Expected gain to player 1 in a swap
= ε ( (1 - 1) + (2 - 2) + (4 - 4) + (8 - 8) + (16 - 16) + ... )
= ε ( 0 + 0 + 0 + 0 + 0 + ...) = 0

The analysis attributed to player 1 above, however, groups the terms differently. That analysis considered what happens if the player has an amount x. The two possible outcomes are then that the other player has x/2 and 2x. for example, in case player 1 has x=$2, then the other player may have $1 or $4.  Applying this to all possible values of x, player 1 groups the terms in the summation as:

Expected gain to player 1 in a swap
= ε ( 1 + (- 1 + 2) + (- 2 + 4) + (- 4 + 8) + (- 8 + 16) +  ... )
= ε ( 1 + 1 + 2 + 4 + 8 + ...) = ε x ∞ > 0

With this summation, player 1 concludes that there is a positive expected gain in swapping so that it is desirable.

Player 2 can carry out the same calculation on the fourth row of the table, which records player 2's gains. It will correspond to a different summation of the expected gain of  player 1. The order of the gains in the table makes it easy to represent player 1's groupings, but less clear for player 2's. Player 2's grouping in the summation correspond to the boldface pairs:

( 1 - 1 + 2 - 2 + 4 - 4 + 8 - 8 + 16 - 16 + ... )
( 1 - 1 + 2 - 2 + 4 - 4 + 8 - 8 + 16 - 16 + ... )
( 1 - 1 + 2 - 2 + 4 - 4 + 8 - 8 + 16 - 16 + ... )
( 1 - 1 + 2 - 2 + 4 - 4 + 8 - 8 + 16 - 16 + ... )
...

Grouping these terms together, player 2's summation of player 1's expectation sums to:

Expected gain to player 1 in a swap
= ε ( -1 + (1 - 2) + (2 - 4) + (4 - 8) + (8 - 16) + ... )
= ε ( -1 - 1 - 2 - 4 - 8 - ...) = ε x -∞ < 0

Thus player 2 computes the expected gain for player 1, if they swap, to be negative, which means that there is a positive expected gain for player 2.

These three ways of carrying out the summation are just three of infinitely many ways that it could be summed. These different ways can produce any result at all or, as with the case of the checkerboard, no definite result. We conclude that the expected value of a swap can provide no guide to the players since the quantity is not well-defined.

The two conditions that remain well-defined are "symmetry" and "zero sum." Together, it follows from them alone that there is no gain in swapping.

To see this derived formally, call "gain 1" what player 1 gains in swapping and "gain 2" what player 2 gains in swapping. We have:

(from symmetry)    gain 1 = gain 2
(zero sum)             gain 1 + gain 2 = 0

This simple problem in algebra is quickly solved. Substituting the first equation into the second we recover 2xgain 1 = 0 and 2xgain 2 =0. That is

                             gain 1 = gain 2 = 0

To Ponder

The expected value criterion is popular but need not always be the best applicable for a given decision problem.
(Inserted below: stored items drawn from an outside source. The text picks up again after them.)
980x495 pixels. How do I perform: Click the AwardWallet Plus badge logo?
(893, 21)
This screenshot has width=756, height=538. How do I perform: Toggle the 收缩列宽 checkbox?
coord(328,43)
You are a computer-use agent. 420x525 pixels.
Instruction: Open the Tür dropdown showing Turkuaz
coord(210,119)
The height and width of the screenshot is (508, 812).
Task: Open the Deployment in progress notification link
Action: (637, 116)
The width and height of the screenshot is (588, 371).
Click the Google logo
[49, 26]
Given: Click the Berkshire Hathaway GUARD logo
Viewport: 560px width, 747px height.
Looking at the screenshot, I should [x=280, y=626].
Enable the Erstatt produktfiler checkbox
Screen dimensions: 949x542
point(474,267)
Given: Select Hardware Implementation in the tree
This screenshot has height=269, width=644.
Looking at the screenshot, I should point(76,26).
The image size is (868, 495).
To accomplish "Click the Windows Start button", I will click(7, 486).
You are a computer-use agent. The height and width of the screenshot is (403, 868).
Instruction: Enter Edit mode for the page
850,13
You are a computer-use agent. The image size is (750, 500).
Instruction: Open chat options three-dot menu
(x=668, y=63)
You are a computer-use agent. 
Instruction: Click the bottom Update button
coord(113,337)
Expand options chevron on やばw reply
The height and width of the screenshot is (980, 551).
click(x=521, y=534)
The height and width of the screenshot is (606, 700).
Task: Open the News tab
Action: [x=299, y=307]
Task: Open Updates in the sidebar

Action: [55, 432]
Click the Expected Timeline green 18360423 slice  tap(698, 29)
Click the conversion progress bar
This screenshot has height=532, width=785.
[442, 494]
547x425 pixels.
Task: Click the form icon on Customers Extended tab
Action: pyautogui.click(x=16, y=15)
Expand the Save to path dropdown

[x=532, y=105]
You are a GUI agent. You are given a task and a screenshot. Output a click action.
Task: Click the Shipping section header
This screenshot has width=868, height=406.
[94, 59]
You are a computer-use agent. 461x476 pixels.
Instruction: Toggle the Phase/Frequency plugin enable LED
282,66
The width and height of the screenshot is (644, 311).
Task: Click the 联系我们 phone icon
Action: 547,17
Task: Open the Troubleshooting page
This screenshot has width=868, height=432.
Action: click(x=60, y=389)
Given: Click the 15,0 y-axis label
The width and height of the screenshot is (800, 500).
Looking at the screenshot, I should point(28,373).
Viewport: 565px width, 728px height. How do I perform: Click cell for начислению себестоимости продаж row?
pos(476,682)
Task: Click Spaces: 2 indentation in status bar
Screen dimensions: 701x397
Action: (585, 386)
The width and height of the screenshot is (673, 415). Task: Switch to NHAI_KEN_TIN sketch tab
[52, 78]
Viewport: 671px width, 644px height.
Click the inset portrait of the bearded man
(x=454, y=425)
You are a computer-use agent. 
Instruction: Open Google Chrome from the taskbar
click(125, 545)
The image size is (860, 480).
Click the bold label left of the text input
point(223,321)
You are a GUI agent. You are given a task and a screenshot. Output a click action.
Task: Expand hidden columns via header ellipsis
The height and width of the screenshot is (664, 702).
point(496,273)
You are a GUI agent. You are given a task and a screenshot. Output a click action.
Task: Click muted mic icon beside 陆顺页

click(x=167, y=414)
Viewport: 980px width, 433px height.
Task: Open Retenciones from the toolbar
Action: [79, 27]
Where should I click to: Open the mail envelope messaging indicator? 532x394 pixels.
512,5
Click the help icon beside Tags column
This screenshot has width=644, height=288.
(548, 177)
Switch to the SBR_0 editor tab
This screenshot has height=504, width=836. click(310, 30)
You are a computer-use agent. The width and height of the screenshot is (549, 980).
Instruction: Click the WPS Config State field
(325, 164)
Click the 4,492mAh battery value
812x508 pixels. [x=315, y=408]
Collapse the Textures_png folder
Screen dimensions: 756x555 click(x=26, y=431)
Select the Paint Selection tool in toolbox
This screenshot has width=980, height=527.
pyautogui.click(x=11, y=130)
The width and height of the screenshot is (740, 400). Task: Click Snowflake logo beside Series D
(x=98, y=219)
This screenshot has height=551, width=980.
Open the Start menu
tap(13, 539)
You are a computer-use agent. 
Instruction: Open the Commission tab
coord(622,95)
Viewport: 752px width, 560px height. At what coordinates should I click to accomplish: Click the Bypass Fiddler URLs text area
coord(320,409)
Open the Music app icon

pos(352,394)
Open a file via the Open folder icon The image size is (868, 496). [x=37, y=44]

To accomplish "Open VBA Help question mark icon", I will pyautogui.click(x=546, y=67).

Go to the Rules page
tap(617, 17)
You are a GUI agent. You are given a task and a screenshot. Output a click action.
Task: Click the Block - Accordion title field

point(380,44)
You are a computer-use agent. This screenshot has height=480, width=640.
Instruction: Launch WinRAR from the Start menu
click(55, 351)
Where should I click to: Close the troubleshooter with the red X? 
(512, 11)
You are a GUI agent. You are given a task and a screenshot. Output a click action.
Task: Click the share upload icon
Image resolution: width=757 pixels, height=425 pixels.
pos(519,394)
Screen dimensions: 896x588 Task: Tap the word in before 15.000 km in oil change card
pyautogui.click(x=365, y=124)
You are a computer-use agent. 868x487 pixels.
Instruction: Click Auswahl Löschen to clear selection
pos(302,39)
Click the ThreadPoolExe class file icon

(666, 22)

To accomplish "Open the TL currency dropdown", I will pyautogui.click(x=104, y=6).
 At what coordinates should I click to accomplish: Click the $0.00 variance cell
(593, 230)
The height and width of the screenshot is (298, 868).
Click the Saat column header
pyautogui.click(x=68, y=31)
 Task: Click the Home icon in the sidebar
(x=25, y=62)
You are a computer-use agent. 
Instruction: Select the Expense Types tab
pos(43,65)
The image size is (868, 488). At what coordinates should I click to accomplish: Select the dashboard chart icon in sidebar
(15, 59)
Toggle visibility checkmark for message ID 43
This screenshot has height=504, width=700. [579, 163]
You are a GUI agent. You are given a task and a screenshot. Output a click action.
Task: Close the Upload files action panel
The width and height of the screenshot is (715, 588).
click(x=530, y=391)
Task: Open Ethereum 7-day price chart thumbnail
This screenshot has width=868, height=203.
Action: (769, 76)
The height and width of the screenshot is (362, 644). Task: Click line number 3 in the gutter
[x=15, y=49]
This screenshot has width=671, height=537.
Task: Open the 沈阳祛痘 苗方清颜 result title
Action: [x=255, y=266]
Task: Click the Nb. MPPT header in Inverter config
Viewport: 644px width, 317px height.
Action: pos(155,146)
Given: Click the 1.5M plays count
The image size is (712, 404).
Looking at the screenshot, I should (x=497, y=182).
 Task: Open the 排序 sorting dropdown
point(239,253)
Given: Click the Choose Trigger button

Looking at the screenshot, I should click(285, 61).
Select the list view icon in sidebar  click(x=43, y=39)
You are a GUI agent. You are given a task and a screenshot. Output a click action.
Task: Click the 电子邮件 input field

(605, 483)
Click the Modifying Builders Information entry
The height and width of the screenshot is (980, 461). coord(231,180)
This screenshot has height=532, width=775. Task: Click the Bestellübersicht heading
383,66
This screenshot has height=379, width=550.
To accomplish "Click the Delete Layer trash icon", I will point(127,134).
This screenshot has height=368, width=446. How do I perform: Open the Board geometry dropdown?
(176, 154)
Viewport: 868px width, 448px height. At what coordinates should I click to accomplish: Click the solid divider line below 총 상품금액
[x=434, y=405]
What other guides might we use instead?

Which of these guides are well-suited to games played in the short term? While purchasing a lottery ticket inevitably involves an action with a negative expected value, are there other criteria that can tell us which lotteries are better or worse for players?

The expected value is appropriate for games played in the long term. Is it always the criterion that should be used in this case? What other criteria might still apply?


August 14, December 4, 2021. April 24, 2023.